Meditation is the accidental exploration of that. Meditation cuts through our own internal, sometimes forgotten, self deceptive bullshit. This is the clarity we were speaking of earlier.It sees through all walls, and it’s luminosity is constantly expanding as we grow more comfortable seeing ourselves.
Through meditation we actually become clear minded and gentle. This isn’t the kind of gentility that sugar coats a message necessarily, this kind of gentility is the kindness that doesn’t flay ourselves for flaws. It’s the acceptance, the moving forward, the acknowledgement. This kind of gentleness through the virtue of it’s awareness, destroys the emotional states that inflict self harm, and hurt others. It’s quite amazing.
And it comes from doing nothing. Now it’s a disciplined kind of nothing rather than sit in front of a television and pretend that the assault of images isn’t doing anything.
Now Buddhism has it’s own imagery as we spoke briefly about before, a pantheon of beautiful enlightned dieties, male and female, Buddhas who have achieved perfect enlightenment, different realms of existence, secretly describing emotional states and hidden neurosis. It’s a world of where we could go, where we are, and if we’re ready a description of our neurosis and habitual distractions from clarity.
What I’m describing now is called Sadhana, literally translated as accomplishment. A sadhna usually involves a principal diety, representing a certain enlightenment, or perfection and the practice is done to invoke and simultaneously understand and realize that. It’s seems very similiar to a lot of ritual practices, done by shamans and spiritual people. It might not be all that different.
Which brings us back to the safeguard of meditation. If similar practices are done without meditation, one is likely to identify the me similar to the we, as the god or goddesses being. Then the practitioner is in for trouble. It could be enlightening trouble, but if we start actually thinking we are a diety, without self recognization, or realization of what a diety is we could damage our ability to relate to the sanity of the real world.
This is the importance of clarity. We have to have meditative clarity first, before we start dabbling in rituals and visualizations we have no understanding of. Maybe this is my somewhat conservative upbringing here, but I have become pretty disappointed in all the New Age youth and yoga teacher culture running around pretending they are goddess and gods. It’s unhelpful, foolish and naieve.

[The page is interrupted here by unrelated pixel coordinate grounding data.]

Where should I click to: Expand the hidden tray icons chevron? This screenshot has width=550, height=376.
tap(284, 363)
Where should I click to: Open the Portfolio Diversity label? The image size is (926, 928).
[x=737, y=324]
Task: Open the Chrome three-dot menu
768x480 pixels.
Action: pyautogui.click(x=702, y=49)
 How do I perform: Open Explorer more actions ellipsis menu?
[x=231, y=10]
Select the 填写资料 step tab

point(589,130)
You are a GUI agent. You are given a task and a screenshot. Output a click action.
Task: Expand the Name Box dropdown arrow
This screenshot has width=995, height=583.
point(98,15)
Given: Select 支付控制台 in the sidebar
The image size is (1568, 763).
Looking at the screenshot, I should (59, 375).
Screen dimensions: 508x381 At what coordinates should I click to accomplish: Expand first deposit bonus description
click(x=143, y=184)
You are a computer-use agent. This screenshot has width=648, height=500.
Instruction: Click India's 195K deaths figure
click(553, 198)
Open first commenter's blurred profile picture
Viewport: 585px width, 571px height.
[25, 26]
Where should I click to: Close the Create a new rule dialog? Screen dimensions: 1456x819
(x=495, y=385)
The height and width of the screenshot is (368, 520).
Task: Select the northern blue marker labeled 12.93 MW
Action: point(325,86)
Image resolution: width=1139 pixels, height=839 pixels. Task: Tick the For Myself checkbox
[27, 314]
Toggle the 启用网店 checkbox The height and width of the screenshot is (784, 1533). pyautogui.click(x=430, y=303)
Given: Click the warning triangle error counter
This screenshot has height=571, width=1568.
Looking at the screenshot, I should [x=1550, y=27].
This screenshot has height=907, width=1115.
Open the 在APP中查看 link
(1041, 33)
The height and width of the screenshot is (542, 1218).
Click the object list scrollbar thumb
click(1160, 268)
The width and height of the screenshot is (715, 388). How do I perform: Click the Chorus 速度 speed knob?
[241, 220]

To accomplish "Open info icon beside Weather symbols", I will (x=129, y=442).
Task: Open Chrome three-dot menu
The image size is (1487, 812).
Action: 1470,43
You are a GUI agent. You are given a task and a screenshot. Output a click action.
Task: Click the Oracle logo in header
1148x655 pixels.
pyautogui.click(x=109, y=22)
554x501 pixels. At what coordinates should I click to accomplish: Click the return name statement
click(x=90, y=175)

I hate to say that Buddhism is better, but the truth of the matter is that the visualizations and sadhanas of Buddhism have been created by a lineage of several thousands years, and are seen as a kind of science or math, rather than something one uses to be happy and powerful. The point is the Buddhist sadhanas are tried and true. Furthermore, such sadhanas are generally given out carefully, after or with a personal relationship with a teacher, someone who has been given the sadhana in much the same way.
In this way they are kept intact, relevant and useful, as it becomes up to the master to protect the transmission and clarity of the sadhana in it’s continual existence.